■ **Source material**:
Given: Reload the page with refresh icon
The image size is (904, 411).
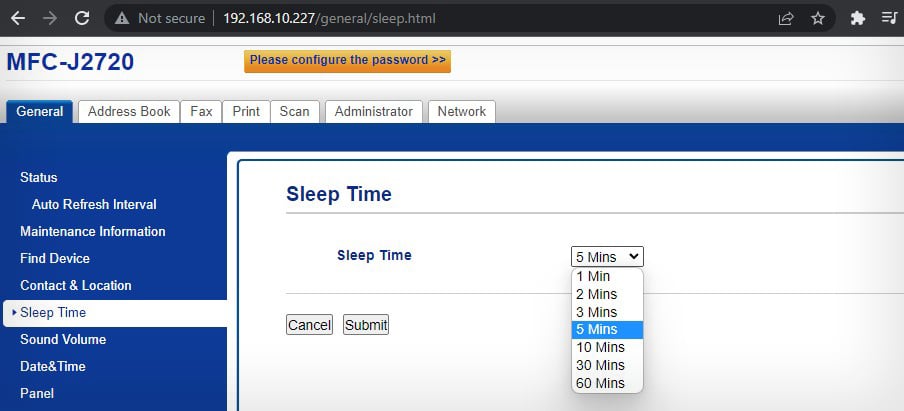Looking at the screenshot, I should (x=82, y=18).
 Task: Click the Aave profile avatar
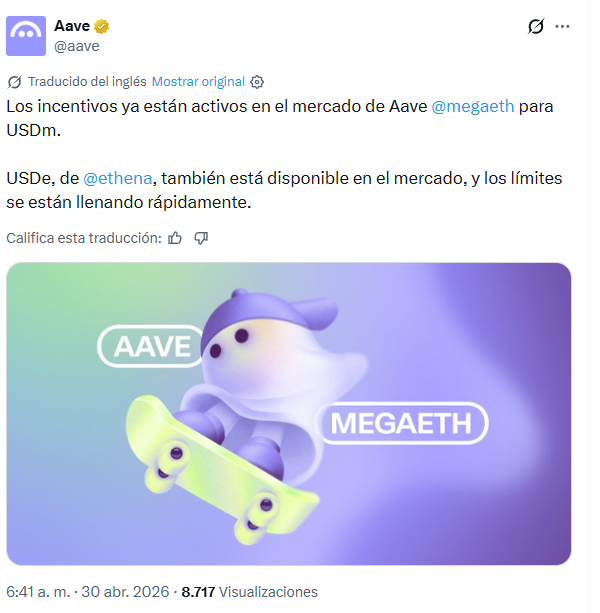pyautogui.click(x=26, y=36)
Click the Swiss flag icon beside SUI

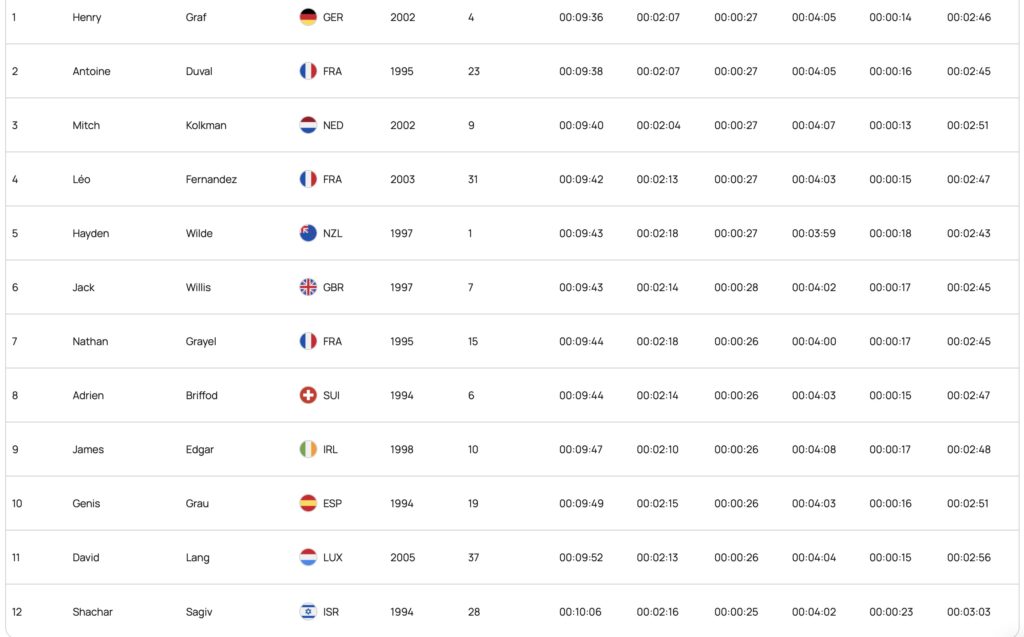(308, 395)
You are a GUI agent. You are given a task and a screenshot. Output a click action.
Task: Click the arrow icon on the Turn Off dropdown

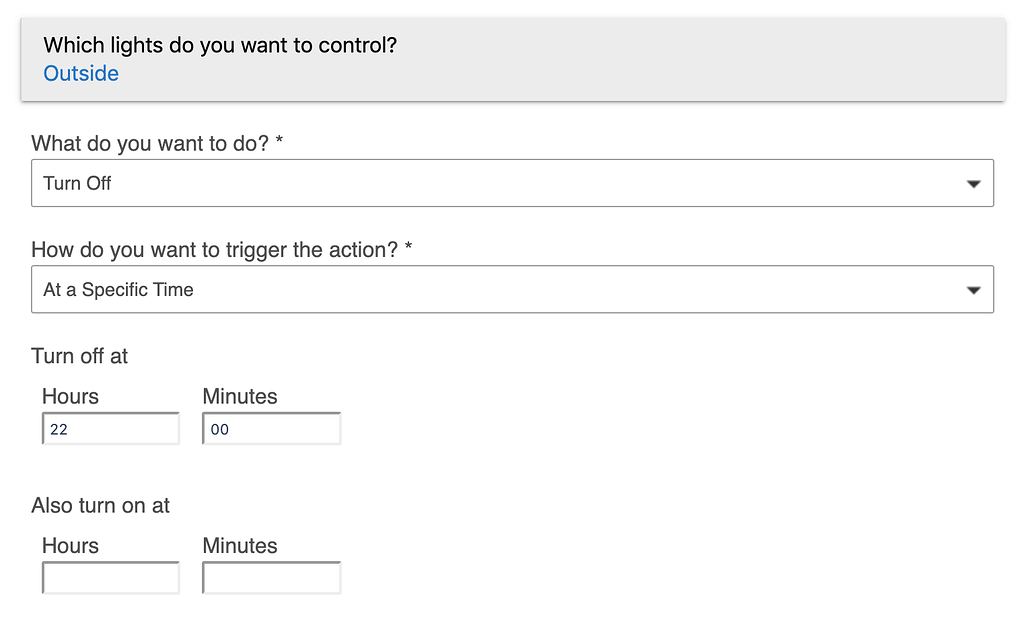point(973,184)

■ **Requirements**:
Repeat all of the data above word for word, without the pictures.

■ **Response**:
Given: Reload the page with refresh icon
The image size is (904, 411).
Looking at the screenshot, I should (x=82, y=18).
 Task: Click the Aave profile avatar
pyautogui.click(x=26, y=36)
Click the Swiss flag icon beside SUI

(308, 395)
You are a GUI agent. You are given a task and a screenshot. Output a click action.
Task: Click the arrow icon on the Turn Off dropdown

point(973,184)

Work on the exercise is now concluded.